A minute later, Christopher reappears through the crowd, face pale.
“Well?” Manuel raises his eyebrows. “What did you say?”
“Nothing, I...I couldn’t think what to say. I bought a packet of cigarettes from her.”
“I thought you do not like cigarettes?”
“I don’t.” Christopher runs a hand through his hair, tanging it. “I couldn’t think what else to do. She was...coughing...” He trails off again, looking at the pavement. “She was a wonderful dancer.”
“I am sorry, Christopher.”
“So am I.” Christopher shakes his head, as if to clear it. “Sod it. Sod it all. Let’s go and get drunk.”
“Yes.

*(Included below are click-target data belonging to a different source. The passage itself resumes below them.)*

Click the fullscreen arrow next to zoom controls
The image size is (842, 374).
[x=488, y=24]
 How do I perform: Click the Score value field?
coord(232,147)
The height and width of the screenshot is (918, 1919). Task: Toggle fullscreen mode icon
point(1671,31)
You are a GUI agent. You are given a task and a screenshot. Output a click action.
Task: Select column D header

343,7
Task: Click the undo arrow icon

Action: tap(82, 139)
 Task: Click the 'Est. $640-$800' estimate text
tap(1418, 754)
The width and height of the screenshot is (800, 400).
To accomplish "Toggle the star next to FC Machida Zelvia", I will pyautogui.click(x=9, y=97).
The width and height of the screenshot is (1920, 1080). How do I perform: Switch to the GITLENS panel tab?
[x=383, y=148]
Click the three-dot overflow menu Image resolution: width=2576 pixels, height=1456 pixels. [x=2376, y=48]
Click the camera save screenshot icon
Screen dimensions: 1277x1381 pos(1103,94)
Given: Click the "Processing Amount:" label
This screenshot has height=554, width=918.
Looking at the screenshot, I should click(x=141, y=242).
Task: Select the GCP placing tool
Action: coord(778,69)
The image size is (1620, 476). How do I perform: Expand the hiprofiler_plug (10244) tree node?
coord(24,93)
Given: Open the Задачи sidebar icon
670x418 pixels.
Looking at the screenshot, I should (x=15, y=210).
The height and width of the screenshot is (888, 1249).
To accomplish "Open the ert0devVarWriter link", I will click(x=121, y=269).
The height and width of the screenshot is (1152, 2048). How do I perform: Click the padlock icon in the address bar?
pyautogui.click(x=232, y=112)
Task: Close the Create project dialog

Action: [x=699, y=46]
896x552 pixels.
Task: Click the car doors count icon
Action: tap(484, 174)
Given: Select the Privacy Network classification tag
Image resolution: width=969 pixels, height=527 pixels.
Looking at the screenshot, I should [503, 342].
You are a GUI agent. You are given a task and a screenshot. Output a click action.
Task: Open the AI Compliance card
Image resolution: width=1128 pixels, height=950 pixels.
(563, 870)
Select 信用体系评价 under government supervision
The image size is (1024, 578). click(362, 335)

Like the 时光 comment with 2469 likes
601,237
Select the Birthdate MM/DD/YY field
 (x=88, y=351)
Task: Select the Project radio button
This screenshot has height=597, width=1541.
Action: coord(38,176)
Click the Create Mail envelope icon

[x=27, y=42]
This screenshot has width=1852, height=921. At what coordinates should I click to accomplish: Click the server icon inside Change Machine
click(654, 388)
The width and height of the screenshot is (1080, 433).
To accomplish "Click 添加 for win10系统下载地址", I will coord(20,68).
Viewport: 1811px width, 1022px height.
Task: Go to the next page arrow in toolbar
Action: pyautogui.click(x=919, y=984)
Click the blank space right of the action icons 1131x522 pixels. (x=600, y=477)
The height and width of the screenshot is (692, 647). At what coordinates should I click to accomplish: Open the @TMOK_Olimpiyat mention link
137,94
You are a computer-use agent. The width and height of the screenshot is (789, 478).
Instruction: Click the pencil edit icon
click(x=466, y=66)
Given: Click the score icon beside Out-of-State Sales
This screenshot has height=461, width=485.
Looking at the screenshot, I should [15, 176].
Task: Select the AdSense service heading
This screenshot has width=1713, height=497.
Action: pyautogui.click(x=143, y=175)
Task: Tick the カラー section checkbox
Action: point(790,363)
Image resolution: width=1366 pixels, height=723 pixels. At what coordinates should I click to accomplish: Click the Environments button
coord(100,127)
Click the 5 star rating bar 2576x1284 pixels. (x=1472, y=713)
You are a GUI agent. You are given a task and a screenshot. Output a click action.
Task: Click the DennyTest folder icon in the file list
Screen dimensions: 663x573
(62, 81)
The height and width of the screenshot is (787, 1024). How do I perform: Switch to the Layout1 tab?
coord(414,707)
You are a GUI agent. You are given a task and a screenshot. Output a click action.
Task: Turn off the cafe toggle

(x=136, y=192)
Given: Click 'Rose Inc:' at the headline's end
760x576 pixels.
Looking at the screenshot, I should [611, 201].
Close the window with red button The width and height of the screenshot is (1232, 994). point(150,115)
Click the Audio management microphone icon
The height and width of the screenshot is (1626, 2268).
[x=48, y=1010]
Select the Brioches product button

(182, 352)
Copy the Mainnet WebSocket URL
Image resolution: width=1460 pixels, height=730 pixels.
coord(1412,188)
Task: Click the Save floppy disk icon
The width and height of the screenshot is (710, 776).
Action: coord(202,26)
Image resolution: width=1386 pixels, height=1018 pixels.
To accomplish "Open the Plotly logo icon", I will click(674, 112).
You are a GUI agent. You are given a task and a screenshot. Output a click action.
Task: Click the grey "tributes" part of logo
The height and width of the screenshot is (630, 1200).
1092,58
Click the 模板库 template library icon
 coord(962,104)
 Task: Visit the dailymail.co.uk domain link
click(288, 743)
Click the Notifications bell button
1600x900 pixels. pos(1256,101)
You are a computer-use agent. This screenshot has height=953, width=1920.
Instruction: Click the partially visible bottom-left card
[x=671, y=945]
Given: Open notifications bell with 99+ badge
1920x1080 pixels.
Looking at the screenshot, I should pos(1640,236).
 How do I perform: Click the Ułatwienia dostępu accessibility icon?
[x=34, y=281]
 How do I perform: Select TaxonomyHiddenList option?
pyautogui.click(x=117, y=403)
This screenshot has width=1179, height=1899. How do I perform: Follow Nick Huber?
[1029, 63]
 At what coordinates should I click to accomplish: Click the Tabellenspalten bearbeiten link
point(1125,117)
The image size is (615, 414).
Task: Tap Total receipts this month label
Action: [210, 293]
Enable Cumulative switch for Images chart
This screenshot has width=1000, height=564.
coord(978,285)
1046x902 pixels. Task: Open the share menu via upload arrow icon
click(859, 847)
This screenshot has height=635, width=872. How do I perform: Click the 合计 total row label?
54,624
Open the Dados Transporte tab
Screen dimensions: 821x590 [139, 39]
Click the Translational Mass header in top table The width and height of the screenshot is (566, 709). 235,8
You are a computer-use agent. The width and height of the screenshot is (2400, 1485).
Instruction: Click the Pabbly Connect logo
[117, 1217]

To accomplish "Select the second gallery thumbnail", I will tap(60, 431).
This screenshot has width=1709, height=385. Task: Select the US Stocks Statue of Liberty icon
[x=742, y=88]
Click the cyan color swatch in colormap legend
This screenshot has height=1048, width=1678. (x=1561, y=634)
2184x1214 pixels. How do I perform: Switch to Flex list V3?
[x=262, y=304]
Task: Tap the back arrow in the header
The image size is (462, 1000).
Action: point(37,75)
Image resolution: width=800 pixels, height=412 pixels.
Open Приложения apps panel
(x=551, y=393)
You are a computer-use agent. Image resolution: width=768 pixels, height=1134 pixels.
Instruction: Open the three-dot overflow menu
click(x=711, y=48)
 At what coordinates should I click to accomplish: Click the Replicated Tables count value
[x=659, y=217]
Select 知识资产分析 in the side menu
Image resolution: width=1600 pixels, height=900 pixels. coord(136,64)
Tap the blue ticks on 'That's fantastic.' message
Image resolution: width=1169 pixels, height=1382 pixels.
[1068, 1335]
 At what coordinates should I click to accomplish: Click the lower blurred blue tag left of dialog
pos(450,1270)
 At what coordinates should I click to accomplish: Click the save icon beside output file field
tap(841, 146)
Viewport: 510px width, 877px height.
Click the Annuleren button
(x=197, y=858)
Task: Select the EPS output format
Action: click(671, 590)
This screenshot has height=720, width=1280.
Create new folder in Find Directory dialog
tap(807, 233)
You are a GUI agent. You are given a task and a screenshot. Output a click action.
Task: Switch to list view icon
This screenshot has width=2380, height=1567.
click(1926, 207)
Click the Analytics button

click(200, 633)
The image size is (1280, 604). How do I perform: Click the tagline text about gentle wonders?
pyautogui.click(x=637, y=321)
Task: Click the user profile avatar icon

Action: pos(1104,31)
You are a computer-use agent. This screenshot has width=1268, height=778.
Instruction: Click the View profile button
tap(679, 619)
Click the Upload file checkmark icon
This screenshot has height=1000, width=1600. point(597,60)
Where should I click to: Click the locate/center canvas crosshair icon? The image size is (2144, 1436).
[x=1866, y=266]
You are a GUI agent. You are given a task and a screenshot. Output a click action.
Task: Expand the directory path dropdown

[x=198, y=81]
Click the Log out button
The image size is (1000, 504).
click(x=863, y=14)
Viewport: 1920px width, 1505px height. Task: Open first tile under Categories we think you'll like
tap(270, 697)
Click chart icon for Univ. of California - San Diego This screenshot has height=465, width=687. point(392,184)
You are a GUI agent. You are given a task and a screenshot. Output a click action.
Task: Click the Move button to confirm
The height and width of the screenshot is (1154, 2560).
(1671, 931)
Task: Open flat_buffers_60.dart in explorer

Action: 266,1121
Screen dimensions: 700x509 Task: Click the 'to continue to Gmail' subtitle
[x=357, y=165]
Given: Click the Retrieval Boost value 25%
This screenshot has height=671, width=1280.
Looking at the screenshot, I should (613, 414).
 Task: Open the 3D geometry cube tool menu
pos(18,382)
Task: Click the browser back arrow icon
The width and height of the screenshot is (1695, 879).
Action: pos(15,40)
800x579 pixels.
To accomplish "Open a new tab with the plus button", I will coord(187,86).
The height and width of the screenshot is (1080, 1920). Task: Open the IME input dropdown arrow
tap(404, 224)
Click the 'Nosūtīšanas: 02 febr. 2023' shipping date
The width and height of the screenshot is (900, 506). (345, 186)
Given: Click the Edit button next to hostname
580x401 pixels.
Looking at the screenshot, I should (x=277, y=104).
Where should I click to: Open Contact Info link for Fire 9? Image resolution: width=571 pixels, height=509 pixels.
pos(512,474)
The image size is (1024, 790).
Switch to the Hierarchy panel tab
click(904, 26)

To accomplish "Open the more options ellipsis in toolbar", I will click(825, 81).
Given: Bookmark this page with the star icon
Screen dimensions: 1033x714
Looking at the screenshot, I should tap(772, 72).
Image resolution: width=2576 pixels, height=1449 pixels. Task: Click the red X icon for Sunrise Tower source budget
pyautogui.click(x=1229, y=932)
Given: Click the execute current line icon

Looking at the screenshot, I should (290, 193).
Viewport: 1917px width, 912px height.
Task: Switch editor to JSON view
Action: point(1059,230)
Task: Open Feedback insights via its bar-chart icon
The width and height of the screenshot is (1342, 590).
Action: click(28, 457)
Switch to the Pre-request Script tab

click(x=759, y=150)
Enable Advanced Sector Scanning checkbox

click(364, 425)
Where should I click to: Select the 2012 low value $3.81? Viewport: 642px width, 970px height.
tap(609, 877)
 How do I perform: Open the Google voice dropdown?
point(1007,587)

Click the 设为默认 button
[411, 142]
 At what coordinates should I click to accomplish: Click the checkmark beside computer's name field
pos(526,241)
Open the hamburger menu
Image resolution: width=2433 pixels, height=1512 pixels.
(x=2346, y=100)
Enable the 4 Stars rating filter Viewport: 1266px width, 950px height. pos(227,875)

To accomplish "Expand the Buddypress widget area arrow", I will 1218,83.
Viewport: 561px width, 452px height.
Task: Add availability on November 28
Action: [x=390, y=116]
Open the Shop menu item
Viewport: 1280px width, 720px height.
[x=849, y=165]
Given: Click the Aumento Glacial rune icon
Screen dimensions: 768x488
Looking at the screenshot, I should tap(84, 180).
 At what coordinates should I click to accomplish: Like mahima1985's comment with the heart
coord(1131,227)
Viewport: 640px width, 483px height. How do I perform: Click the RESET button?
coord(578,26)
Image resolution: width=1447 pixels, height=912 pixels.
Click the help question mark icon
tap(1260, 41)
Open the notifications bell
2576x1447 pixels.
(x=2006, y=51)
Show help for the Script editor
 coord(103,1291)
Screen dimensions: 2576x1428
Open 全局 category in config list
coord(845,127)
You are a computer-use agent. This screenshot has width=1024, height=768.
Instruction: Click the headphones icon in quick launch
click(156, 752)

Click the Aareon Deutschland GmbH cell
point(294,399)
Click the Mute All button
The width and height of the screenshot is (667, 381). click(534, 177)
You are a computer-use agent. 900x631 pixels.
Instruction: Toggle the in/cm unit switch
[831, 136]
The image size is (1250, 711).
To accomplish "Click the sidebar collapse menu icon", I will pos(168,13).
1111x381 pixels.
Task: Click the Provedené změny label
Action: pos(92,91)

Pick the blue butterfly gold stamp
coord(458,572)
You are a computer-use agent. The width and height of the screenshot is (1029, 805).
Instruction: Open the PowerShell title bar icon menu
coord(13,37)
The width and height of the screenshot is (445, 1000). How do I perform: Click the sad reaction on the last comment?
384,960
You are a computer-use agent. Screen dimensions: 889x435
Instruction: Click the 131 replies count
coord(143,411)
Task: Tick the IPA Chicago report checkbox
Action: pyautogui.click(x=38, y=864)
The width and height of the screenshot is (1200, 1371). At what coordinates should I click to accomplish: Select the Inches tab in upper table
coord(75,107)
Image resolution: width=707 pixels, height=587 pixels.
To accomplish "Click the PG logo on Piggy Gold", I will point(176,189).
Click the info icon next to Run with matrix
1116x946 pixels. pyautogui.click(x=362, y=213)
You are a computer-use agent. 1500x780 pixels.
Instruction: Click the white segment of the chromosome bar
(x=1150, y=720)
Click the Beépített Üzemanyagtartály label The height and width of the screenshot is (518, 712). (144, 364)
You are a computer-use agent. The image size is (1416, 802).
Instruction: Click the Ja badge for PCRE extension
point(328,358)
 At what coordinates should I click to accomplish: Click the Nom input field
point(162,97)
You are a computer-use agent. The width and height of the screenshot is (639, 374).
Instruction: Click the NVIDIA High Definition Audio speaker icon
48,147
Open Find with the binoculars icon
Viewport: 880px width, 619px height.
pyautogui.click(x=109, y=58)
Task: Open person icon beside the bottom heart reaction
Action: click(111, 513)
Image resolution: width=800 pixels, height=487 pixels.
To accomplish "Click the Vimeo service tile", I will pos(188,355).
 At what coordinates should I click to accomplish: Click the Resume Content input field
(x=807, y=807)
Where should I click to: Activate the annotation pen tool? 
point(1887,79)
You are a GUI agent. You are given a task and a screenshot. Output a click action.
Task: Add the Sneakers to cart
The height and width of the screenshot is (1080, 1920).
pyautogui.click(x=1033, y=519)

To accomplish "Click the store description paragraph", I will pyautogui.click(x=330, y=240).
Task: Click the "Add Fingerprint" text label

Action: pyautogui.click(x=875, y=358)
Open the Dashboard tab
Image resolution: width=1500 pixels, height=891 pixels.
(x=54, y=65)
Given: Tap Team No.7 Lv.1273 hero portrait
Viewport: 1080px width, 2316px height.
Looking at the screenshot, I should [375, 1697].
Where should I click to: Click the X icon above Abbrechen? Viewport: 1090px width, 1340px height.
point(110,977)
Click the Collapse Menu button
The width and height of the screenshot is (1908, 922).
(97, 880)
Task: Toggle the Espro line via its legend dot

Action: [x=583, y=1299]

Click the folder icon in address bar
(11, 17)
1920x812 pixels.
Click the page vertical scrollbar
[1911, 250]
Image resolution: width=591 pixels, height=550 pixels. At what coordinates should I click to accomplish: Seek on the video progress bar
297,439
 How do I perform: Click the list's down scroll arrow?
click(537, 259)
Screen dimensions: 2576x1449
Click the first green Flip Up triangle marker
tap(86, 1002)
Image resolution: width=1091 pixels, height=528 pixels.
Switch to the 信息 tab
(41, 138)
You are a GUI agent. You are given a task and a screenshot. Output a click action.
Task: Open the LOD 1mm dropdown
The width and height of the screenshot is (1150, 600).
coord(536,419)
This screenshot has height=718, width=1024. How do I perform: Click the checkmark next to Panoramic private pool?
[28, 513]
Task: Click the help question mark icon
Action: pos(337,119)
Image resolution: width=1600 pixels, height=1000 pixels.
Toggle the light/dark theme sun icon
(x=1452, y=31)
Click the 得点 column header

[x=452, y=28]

And then let’s get the fucking hell out of Paris.”
“Okay, okay,” Ella held up her hands. “We can just listen to music if you want.”
“I’m sorry. It was the first thing to come to mind.”
“Uh-huh. That definitely wasn’t ‘let’s teach that McKay girl a lesson by bringing up the most depressing memory in the history of ever’. Yeah.” Ella rested her chin on her palm and stared out the window at the unspooling landscape. “Sorry. I’m in a weird mood tonight.”
“It’s all right.”
“What happened to her? The dancer?”
“She died. About a year later. I visited her grave when I came back to Paris.”
They rode in silence for a long minute.
“I think there’s a Tool album somewhere in that case,” Christopher said.
Ella turned to look at him. “You like Tool?”
“Very soothing music. Very tribal.”
“And now, my day is complete. Thank you.” Ella reached for the CD holder.
"Quit this world, quit the next world, quit quitting!" -Sufi proverb.